On the global scene, the U.S. Personal Consumption Expenditures (PCE) Price Index, the Federal Reserve’s preferred inflation gauge, eased for a second consecutive month in April 2025, reaching 2.1%, the lowest level in seven months, down from 2.3% in March and below market forecast of 2.2%.
Similarly, core PCE inflation, which excludes food and energy, declined to 2.5%, its lowest since March 2021, from an upwardly revised 2.7% previously, which is in line with expectations. On a monthly basis, the core PCE index, also went up 0.1% after an upwardly revised 0.1% in the previous month, in line with forecasts. Following a flat reading in March, the U.S. headline PCE price index rose by 0.1% month-over-month in April 2025, matching market expectations.
U.S. Fed Holds Rates Steady Amid Elevated Uncertainty
For the third consecutive meeting, the U.S. Federal Reserve left the benchmark rate unchanged citing that uncertainty remains unusually high. The Fed cited rising downside risks to both employment and economic activity, as well as upside risks to inflation. In its statement, the central bank acknowledged that recent tariff hikes have been significantly larger and more widespread than expected. It also flagged considerable uncertainty surrounding the direction of trade policy, including the magnitude, scope, timing, and duration of its economic impacts.

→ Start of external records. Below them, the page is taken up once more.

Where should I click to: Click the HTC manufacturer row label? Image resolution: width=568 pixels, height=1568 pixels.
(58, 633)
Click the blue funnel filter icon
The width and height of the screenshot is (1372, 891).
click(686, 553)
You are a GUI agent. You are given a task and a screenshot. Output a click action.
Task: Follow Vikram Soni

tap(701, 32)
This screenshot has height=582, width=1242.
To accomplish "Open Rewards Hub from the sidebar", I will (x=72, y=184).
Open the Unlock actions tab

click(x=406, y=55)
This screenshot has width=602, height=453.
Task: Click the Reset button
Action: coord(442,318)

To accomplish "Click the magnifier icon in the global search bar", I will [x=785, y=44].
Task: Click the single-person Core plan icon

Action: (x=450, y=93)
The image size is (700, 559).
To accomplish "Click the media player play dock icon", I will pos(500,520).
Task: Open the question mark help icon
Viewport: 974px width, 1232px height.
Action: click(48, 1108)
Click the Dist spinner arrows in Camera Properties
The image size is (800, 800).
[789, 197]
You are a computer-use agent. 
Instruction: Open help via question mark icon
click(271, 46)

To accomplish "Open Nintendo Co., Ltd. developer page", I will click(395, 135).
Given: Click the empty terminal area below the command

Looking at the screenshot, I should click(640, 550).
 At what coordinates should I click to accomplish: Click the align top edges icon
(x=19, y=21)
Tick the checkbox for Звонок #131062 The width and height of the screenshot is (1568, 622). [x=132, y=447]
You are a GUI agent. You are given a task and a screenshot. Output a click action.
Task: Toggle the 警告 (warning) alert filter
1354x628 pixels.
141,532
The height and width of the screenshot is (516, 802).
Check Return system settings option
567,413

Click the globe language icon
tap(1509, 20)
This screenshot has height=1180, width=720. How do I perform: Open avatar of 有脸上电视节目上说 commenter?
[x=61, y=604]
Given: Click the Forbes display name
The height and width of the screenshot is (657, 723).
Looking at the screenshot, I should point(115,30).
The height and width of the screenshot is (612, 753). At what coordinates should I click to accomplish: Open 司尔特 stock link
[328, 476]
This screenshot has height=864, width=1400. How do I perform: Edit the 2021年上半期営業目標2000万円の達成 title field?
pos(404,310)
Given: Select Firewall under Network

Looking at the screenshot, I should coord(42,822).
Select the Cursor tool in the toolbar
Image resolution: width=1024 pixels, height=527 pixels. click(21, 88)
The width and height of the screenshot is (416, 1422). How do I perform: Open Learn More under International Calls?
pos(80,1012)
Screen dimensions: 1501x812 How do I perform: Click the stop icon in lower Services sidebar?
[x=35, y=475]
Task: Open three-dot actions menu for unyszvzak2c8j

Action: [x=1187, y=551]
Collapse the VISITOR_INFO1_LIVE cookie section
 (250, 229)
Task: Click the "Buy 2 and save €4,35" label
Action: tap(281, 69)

Oil Prices Volatile Amid Global Trade Uncertainty
Brent crude prices opened the month of May 2025 at $61.06 per barrel, spiked to a monthly high of $66.80 per barrel in the month but closed the month at $62.78 per barrel, highlighting persistent volatility in the global oil market. The level of volatility in the crude oil market stems from the uncertainty in global trade and its resultant effect on the global economy and energy demand. Additionally, the potential for increased output from OPEC+ and rising crude exports from Iran and Ukraine could amplify supply surpluses, especially as demand falters, posing downside risks to external reserves and fiscal buffers
Local Market Recap for May 2025
Equities Rally, Fixed Income Shows Renewed Interest
The Nigerian Exchange (NGX) All-Share Index (ASI) closed May at 111,742.01 points, gaining 5.62% month-on-month (MoM) and pushing the year-to-date (YTD) return to 8.56%. Market capitalization expanded by ₦3.96 trillion in May rising from ₦66.50 trillion in April to ₦70.46 trillion, driven by broad-based investor interest across different sectors and a relatively stable macro-policy environment. Sectoral performance was bullish across major sectors:
Banking Index rose +1.86% as the sector continued to benefit from attractive valuations and robust Q1 results.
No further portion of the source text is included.